Last week we looked at a few of the ways Product Managers can build a solid business case for their next product or product feature. In this post, we take a deeper look at one of the most important components of that document – market analysis. Doing the proper legwork at this stage can help prevent customer dissatisfaction, high cost of sales and – the worst offense – rolling out a product or feature that customers simply don’t want.

1. Define your target market

A clear and thorough understanding of your target market is a necessary first step in providing consumers with the right product at the right time. Your Marketing Department will also thank you for setting them up for success! Useful strategies include appropriately segmenting the target consumer base and creating detailed buyer personas. Keep in mind that at every stage of this exploratory process, one of the most valuable uses of your time will be speaking with the individuals that fit the target market. While data analysis plays an important role in finding “big picture” trends, no amount of number crunching can replace the real-world insights gathered from surveys, interviews and casual conversations.

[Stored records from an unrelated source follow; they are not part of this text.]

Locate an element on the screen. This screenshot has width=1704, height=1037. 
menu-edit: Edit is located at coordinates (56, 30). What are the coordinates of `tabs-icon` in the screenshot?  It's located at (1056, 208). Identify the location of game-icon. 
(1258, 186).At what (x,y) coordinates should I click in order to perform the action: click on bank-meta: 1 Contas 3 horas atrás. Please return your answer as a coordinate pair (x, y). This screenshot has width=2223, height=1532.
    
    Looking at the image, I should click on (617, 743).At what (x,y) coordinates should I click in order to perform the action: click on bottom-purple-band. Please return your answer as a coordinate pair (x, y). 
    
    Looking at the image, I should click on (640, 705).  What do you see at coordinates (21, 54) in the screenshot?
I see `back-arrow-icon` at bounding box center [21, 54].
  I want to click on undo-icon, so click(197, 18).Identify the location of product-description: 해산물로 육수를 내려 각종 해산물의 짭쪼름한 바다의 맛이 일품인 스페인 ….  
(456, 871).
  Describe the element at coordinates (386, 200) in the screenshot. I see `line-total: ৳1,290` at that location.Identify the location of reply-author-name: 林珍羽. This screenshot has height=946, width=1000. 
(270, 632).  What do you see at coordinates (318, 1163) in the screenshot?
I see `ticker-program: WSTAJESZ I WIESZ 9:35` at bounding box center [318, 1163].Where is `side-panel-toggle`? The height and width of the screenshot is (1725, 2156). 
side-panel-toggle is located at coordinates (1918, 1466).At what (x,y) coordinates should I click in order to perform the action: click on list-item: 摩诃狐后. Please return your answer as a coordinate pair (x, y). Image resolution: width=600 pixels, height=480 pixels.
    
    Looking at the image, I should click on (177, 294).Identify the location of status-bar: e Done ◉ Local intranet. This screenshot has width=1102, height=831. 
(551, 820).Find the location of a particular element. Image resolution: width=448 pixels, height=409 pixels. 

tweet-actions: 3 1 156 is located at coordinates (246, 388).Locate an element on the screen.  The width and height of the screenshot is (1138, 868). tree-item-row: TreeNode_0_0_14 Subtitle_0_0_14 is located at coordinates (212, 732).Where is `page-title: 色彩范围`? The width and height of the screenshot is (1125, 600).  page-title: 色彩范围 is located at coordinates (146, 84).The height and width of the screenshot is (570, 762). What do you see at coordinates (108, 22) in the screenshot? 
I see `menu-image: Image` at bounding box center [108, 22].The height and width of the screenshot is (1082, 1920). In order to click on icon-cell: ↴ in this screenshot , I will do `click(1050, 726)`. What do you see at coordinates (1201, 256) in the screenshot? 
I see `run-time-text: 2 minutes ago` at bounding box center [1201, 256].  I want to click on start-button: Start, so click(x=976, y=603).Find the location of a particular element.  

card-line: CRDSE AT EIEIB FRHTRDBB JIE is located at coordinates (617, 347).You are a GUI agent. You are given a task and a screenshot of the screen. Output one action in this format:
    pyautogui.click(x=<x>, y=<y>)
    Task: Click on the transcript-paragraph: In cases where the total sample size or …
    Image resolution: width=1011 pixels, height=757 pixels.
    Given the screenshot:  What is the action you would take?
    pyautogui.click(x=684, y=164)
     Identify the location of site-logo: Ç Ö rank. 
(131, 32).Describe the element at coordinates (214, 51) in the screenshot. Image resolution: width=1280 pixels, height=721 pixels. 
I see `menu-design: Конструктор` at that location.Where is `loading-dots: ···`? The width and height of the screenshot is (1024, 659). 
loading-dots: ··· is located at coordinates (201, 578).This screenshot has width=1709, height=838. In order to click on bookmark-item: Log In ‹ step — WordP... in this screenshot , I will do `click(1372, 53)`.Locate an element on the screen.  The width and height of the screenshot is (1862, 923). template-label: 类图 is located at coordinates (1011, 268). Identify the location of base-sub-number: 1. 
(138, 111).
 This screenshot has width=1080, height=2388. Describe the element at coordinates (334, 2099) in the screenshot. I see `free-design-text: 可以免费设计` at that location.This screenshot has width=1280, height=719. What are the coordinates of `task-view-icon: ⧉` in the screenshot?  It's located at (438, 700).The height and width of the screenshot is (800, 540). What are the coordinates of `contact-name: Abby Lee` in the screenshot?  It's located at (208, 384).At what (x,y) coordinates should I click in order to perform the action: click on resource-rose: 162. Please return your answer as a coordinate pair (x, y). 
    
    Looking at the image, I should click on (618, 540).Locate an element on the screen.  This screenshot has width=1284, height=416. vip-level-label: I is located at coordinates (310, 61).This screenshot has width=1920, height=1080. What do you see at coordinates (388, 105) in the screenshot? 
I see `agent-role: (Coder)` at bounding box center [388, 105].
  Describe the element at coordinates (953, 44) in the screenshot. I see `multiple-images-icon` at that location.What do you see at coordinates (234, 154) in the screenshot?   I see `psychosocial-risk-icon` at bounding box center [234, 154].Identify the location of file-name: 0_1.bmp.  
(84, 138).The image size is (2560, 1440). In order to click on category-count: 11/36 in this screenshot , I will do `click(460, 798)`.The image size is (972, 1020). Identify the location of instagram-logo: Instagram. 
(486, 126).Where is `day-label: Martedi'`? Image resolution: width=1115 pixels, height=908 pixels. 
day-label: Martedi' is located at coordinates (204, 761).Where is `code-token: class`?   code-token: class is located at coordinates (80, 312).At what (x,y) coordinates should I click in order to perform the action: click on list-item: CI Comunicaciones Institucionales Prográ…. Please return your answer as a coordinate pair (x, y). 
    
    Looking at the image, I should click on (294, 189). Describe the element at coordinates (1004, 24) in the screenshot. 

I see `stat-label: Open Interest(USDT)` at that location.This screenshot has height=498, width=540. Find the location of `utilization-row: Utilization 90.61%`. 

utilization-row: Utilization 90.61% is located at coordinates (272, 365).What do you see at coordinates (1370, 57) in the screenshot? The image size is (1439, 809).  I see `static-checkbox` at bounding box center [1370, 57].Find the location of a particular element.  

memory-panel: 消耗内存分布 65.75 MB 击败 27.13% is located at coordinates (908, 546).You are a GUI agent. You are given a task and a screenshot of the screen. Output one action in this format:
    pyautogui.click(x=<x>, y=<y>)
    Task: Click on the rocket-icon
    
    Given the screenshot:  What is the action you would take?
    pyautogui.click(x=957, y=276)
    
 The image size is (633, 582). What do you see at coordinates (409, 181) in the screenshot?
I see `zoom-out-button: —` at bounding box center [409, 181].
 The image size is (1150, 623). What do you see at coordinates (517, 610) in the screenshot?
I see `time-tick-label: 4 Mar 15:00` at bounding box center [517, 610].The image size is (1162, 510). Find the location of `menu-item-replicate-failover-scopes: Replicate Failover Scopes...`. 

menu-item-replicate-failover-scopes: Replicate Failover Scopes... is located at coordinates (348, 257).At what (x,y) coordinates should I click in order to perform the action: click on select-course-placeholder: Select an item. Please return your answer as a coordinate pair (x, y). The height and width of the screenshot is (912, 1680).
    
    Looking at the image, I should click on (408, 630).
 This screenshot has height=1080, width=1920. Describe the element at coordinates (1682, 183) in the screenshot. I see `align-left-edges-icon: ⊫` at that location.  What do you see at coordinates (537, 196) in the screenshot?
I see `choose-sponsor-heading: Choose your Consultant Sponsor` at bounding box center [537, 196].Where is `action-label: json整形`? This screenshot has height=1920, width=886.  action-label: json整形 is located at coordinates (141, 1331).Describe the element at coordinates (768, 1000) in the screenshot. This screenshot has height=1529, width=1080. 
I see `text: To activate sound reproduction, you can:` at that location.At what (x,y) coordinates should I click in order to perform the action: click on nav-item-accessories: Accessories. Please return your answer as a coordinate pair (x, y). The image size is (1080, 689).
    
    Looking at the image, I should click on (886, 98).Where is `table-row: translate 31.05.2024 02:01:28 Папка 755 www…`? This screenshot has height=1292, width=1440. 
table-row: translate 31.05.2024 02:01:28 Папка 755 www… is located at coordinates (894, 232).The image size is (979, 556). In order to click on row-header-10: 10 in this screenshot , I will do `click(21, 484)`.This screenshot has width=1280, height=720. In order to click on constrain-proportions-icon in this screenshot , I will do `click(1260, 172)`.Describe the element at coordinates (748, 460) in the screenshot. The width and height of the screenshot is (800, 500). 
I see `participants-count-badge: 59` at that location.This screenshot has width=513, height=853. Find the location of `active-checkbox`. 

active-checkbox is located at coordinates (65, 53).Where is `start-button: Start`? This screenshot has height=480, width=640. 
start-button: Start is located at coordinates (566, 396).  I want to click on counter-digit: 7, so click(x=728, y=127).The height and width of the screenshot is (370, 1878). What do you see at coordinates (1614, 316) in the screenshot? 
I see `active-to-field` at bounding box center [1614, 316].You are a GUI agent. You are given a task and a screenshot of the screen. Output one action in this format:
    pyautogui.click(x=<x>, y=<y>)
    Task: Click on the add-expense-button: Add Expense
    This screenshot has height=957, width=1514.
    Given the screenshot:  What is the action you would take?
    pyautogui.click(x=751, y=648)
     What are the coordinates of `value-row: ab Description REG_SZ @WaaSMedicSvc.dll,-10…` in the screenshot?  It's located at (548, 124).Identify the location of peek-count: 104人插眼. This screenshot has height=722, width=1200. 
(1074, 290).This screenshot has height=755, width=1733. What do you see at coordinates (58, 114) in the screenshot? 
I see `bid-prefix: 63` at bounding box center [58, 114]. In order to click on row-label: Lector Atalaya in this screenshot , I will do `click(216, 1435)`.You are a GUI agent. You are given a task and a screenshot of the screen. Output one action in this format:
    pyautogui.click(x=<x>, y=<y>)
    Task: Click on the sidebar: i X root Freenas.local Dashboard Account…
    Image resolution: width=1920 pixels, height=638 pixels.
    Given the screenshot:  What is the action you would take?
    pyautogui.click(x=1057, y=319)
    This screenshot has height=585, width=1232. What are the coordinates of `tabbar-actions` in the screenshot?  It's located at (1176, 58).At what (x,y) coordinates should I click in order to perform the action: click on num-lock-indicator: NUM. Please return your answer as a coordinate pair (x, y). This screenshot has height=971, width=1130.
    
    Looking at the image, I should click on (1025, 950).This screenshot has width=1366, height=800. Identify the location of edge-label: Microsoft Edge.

2. Stay up-to-date on industry trends

Consumer preferences and behaviors are not static – in fact, they are changing ever more rapidly as new technologies shape how we interact with the world. Many Product Managers work in this realm of software products, so it becomes vital not only to understand industry trends, but to anticipate consumer behavior based on industry knowledge. Staying in the loop through newsletters, industry-specific publications, and conferences and events allows Product Managers to become the subject matter experts they need to be in order to match consumer needs as they shift and change.

3. Make new mistakes rather than old ones

Nowhere is the saying “don’t reinvent the wheel” more on point than in the competitive world of product development. Even with new products that address a real need in a real way, the likelihood is high that another company has looked into or even adopted something similar. This should in no way deter Product Managers from entering that market. It should, however, serve as fertile ground for researching what works and what tanks.